# bottomed out scope adjustment what now



## decoydog (May 12, 2009)

I took my new savage down to the range today and shot it . I started with 100 gr by vol of BK209 and a 260 gr Dead Center. The scope I have on it is a 3x9 Ziess Conquest.
I started at 25 yds and the 3 shot group was very tight but 5 inches high. When I tried to adjust down, 16 clicks is all I had. Well that only brought it down 1 in.
So I went on to shot it at 50 yrds higher still, and at 100 way up there like 12 or so inches. Each time the groups were nice and tight maybe 1.5 to 2 inches max but high.

So how what? Do I need to buy different scope mounts or can I shim it and where? And how much. 

Got any ideas?
Mark


----------



## fishnpbr (Dec 2, 2007)

The simple answer would be the scope rings are to high. How much space is there between the bottom of the front of the scope and the top of the barrel?


----------



## decoydog (May 12, 2009)

Ther is about 3/16 of a inch between the front of the scope and the barrel


----------



## UNREEL (Jun 8, 2007)

shim the front, scotch tape if I can remember is 2/1000s

Dont freak out, but you sure your going the right way on the scope ?


----------



## decoydog (May 12, 2009)

yep, sure of that, I took it back up then back down just to be sure. I just got done adding a shim to the front, used a plastic milk bottle to cut it from. hope that does it. 

On a side note when I cleaned my gun there was a lot of black resadue, is this common with Bh209?


----------



## Asian Archer (Sep 15, 2003)

Depending on what brand scope mounts you have you might try to call them because they may send you a set of shims. I have Leupolds and this happened on one of my guns and they sent me a set of shims for free. I would at least try if I were you. Good luck
Brian


----------



## SuperSeal110 (Dec 6, 2003)

Burris signature rings w/their shim kit.


----------



## 3fingervic (Jan 28, 2009)

EGW 20 MOA base.http://egw-guns.com/store/index.php?main_page=product_info&cPath=39_128&products_id=179 That would be my suggestion


----------



## glockman55 (Mar 9, 2006)

SuperSeal110 said:


> Burris signature rings w/their shim kit.
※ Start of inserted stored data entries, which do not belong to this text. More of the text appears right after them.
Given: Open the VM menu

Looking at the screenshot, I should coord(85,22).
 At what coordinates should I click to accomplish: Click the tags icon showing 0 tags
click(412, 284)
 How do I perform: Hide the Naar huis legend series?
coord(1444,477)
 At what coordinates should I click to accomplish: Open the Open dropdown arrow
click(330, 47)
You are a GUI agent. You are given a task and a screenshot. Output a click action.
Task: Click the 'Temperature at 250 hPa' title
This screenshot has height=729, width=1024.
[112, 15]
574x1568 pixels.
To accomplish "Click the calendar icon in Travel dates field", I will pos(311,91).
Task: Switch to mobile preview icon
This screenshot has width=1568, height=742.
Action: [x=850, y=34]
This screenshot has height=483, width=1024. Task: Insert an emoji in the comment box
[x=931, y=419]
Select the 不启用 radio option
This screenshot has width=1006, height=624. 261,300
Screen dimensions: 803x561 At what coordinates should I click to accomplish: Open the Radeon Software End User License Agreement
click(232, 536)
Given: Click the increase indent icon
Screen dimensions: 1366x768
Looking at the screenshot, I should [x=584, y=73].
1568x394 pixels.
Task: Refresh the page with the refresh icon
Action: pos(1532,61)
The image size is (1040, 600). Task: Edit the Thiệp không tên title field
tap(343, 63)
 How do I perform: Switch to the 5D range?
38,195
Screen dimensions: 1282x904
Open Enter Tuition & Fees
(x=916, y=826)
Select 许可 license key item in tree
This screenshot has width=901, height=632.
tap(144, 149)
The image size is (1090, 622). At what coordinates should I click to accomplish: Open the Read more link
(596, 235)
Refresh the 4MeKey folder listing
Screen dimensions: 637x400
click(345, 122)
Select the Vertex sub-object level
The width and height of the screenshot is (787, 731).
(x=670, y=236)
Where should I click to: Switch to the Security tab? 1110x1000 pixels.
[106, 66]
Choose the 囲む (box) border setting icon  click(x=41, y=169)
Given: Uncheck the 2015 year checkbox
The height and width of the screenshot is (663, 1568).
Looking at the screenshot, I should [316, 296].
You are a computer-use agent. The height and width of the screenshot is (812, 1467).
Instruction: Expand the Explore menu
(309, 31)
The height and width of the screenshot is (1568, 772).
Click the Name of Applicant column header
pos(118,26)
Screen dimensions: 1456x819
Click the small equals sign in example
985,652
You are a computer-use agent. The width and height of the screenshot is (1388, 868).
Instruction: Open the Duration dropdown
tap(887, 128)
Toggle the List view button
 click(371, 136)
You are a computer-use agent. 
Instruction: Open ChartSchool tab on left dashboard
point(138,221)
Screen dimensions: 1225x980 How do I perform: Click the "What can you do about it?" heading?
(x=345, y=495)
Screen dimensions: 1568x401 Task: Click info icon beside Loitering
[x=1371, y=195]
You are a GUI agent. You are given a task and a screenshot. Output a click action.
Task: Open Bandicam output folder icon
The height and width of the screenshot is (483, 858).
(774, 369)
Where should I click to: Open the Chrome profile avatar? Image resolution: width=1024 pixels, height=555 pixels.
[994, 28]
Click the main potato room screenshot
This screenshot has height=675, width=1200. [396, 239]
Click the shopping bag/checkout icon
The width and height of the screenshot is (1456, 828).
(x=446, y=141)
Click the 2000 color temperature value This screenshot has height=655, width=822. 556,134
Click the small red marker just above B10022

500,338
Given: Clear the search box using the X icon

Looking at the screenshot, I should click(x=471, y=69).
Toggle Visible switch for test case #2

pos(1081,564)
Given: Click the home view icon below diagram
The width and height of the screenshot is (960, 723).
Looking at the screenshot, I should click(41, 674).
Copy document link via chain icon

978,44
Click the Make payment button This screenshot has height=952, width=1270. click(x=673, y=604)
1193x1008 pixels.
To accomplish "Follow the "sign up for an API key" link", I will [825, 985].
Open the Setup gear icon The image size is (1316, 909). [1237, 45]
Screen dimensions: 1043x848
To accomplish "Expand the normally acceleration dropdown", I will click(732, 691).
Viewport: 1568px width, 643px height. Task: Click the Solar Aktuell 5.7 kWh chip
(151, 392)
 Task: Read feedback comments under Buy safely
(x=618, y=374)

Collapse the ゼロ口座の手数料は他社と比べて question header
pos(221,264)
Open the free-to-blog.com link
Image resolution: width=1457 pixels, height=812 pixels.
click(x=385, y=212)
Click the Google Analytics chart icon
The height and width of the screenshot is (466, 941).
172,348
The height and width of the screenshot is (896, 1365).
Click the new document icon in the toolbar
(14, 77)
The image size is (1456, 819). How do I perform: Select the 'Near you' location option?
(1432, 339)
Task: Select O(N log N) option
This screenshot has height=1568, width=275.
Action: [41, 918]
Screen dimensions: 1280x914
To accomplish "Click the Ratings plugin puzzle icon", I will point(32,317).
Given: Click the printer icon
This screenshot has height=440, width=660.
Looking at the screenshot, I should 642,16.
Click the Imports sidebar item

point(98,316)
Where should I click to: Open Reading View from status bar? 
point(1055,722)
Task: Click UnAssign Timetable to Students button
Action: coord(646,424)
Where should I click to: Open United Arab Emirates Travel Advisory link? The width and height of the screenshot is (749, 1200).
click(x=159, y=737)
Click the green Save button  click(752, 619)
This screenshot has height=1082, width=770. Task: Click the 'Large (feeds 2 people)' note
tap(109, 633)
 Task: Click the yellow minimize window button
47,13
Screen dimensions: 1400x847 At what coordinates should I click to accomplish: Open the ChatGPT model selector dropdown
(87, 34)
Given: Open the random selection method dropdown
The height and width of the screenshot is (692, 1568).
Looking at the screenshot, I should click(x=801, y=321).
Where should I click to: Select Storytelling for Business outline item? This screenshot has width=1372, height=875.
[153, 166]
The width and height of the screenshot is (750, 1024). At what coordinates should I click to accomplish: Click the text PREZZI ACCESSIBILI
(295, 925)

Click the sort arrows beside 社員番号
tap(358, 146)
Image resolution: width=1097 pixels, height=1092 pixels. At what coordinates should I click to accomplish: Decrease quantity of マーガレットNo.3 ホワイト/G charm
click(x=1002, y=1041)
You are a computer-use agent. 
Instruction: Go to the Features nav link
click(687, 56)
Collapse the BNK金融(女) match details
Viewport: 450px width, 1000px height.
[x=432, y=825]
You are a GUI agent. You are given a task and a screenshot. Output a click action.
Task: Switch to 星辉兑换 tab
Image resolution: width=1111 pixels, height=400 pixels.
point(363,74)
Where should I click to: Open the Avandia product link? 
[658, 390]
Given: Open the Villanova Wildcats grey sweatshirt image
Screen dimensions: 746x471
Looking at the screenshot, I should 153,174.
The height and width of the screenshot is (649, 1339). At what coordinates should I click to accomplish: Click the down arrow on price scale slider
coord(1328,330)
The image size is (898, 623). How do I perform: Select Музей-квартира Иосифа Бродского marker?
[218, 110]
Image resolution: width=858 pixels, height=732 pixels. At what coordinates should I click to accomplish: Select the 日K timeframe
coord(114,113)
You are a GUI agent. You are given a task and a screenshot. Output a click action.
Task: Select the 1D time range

These are what I use on all my rifles. I used to just slap a scope on and start cranking, Now I'm a little more anal about scope mounting. It must be level to start. not just eye balled. You must center the scopes adjustments and start over. Good Luck


----------



## passport (Jul 26, 2009)

SuperSeal110 said:


> Burris signature rings w/their shim kit.


+1

What rings are you running now?


----------



## Violator22 (Nov 10, 2004)

Shims, that or they may actually mounted backwards. Only reason I say that is that I did that on a Savage 99 and that is the exact problem I had. Les


----------



## GuppyII (Sep 14, 2008)

Check and make sure your front base is not touching the recoil lug( between the barrel nut and the reciever) if that is the case take a file to the base and reinstall. otherwise your going to have to shim.


----------



## decoydog (May 12, 2009)

Thanks everyone with the help, I put the shim I cut from a plastic milk bottle under the scope in the front and that did the trick. After that it only took me a afternoon at the range to find out my Savage likes 100ga of BK209 behind Dead Center 260 gr bullets this shoots a real tight 3 shot group, I'm not sure how to measure them, What does it mean 2 in group? is it diameter of group, or inside edge of holes ? what is the criteria used for this measurment?


----------



## skipper34 (Oct 13, 2005)

decoydog said:


> Thanks everyone with the help, I put the shim I cut from a plastic milk bottle under the scope in the front and that did the trick. After that it only took me a afternoon at the range to find out my Savage likes 100ga of BK209 behind Dead Center 260 gr bullets this shoots a real tight 3 shot group, I'm not sure how to measure them, What does it mean 2 in group? is it diameter of group, or inside edge of holes ? what is the criteria used for this measurment?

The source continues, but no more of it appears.